Consumer Sentiment Still Forecasts Employment Growth
Comment of the Day

May 15 2015

Commentary by David Fuller

Consumer Sentiment Still Forecasts Employment Growth

My thanks to a subscriber who had permission to forward this interesting analysis to me, and also to Tom McClellan who said I could post it and “mention that readers can sign up to receive such articles each week, with no strings attached, no risk of being spammed, and mo sharing of their email address information.”  That is good enough for me, and here is the opening:

The unemployment rate has not finished falling.  That is the message from the data provided by the University of Michigan’s Survey of Consumers

In this week’s chart, I am comparing an inverted plot of the US civilian unemployment rate to the UMich sentiment data.  It makes complete sense that how consumers are feeling should have a strong positive correlation to the unemployment rate.  In a recession, when more Americans are out of work, it would be natural for consumers to be bummed out.  So to find a relationship between them is not much of a surprise.

But there is nevertheless a surprise in this relationship, which is that the consumer sentiment data lead the movements of the unemployment rate.  In order to get the two plots on the chart to line up with each other, I had to shift forward the UMich sentiment data by 10 months.  That is another way of saying that the unemployment rate numbers follow in the footsteps of the sentiment data.  

Saying it more plainly, consumers don’t respond to the unemployment rate when forming their opinions about the economy.  It is the other way around.  The economy only does well (and creates more jobs) after consumers have seen a turn in their attitudes.  

David Fuller's view

I thought this graphic was informative. 

More importantly, it is another indicator which suggests that Wall Street can continue to edge higher, even though genuine earnings growth (minus the earnings boost of share buybacks) has declined. 

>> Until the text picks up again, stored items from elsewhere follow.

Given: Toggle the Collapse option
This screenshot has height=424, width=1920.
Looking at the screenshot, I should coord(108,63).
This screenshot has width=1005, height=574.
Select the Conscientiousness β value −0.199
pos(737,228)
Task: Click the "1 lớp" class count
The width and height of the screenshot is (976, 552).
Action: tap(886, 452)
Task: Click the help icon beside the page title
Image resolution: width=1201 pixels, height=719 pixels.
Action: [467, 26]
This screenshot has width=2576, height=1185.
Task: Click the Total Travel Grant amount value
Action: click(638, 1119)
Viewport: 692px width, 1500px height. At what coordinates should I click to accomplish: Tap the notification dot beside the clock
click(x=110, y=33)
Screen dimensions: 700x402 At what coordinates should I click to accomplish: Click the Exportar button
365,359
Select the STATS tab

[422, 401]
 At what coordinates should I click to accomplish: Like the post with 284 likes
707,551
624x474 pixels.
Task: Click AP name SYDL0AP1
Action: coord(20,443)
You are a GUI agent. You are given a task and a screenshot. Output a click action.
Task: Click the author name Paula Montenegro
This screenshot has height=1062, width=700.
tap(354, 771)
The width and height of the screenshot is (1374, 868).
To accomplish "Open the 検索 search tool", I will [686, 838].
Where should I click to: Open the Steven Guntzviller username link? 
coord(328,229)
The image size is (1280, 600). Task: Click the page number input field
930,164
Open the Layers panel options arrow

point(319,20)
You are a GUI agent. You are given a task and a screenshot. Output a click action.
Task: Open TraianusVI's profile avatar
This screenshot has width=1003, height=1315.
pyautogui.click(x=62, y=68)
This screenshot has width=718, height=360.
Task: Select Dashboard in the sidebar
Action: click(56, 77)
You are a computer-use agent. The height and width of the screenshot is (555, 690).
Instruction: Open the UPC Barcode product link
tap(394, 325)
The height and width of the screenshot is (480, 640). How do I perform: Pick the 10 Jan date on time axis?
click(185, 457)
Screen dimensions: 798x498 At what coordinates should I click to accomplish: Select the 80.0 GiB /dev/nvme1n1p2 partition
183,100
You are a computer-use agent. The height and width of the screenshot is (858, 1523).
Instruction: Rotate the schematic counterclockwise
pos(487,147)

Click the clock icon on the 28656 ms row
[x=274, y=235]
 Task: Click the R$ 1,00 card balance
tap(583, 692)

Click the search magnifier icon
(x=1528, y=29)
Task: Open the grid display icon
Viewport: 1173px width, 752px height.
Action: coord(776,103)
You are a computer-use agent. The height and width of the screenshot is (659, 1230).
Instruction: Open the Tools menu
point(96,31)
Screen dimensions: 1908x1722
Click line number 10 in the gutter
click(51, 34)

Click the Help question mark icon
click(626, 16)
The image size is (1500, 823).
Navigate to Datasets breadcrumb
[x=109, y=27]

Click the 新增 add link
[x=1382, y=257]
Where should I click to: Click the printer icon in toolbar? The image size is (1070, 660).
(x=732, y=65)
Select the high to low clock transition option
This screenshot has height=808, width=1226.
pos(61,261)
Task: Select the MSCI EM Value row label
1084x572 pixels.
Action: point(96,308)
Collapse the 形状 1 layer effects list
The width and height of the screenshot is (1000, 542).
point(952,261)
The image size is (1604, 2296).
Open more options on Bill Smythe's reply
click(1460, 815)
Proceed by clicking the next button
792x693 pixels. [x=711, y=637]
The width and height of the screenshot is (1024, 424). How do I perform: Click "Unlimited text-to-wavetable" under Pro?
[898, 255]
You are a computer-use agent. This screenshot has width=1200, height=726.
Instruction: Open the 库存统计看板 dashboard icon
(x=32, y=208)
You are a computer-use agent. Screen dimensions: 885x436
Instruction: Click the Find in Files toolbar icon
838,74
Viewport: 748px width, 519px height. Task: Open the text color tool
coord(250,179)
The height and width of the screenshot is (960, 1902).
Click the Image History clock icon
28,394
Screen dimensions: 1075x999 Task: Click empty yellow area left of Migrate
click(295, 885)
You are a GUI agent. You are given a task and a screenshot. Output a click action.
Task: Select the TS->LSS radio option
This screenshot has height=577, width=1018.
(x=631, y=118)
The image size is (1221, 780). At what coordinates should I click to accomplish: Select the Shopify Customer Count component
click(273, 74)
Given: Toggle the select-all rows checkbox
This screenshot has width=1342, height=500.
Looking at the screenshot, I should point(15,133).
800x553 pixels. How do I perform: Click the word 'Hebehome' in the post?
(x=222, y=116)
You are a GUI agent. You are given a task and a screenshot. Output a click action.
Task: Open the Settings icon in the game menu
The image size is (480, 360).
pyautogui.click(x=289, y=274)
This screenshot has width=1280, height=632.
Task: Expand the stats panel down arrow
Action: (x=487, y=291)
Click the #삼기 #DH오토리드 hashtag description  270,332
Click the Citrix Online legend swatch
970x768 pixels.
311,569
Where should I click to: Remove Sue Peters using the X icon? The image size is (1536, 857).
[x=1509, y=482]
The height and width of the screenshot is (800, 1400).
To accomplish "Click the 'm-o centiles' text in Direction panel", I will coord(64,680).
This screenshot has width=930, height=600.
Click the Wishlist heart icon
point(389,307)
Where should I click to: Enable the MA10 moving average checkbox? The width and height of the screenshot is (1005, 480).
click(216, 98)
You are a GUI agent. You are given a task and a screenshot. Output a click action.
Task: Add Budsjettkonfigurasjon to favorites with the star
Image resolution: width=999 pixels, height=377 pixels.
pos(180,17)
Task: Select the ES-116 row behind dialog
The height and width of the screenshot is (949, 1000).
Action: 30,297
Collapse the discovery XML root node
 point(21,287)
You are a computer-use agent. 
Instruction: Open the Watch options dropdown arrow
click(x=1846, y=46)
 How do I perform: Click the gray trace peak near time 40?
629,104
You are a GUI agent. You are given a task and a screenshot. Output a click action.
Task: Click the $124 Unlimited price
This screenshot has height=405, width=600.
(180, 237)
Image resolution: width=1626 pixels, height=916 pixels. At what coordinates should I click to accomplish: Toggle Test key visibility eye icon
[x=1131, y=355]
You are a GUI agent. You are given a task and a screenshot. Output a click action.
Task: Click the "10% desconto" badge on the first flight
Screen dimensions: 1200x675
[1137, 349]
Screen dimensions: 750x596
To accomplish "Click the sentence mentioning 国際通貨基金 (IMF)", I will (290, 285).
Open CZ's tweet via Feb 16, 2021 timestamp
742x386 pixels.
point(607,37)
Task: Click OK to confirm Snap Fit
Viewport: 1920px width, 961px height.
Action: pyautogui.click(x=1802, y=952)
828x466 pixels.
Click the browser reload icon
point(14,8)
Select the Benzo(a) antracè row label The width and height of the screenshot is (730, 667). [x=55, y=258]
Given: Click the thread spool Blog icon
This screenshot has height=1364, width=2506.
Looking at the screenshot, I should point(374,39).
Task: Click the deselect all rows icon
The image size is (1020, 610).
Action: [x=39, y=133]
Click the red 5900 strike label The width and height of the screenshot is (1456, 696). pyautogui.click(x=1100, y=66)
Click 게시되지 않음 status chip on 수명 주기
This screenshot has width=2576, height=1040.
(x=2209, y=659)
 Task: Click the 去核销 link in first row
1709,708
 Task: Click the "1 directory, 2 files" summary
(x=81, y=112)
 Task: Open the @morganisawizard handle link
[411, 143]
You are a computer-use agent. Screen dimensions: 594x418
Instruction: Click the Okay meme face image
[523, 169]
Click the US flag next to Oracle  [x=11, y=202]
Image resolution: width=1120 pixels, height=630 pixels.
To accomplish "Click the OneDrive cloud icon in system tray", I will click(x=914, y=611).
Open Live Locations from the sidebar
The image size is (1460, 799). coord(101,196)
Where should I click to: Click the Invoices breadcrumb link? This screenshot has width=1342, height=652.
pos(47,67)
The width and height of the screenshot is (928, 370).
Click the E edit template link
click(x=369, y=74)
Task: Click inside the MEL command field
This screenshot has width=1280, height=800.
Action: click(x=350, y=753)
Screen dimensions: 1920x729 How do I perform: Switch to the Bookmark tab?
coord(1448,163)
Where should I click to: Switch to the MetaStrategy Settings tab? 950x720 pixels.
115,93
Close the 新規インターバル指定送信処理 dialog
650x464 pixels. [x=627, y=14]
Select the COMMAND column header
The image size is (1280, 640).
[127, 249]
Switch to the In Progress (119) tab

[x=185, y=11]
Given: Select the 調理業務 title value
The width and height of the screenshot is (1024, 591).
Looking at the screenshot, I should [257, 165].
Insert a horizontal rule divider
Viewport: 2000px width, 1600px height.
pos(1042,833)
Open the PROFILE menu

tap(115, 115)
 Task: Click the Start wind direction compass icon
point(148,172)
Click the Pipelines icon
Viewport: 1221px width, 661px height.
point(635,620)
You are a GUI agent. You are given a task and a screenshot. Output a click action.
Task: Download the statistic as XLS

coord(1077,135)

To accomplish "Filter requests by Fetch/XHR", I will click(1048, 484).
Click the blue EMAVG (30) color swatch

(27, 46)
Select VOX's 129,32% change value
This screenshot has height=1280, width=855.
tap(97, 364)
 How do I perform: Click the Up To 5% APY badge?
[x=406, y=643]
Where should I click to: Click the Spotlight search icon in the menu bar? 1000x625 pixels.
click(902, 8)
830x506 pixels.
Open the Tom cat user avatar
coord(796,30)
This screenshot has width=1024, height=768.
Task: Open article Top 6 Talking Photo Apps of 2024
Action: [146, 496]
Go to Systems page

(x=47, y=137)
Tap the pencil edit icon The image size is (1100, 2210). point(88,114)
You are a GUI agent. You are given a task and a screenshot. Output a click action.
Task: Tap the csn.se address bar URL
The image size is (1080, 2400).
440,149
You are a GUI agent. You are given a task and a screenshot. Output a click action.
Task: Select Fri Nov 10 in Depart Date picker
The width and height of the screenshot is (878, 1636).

We will need to see a resumption of somewhat stronger earnings growth, over the lengthy medium term, to underpin the US stock market.  Fortunately, interest rates remain low although they are likely to edge higher from here.  Also, the global economy is probably firming with the help of considerably lower energy prices than we were seeing up until a year ago.  Additionally, Mario Draghi’s QE programme is helping the troubled European Union region to generate a little more GDP growth.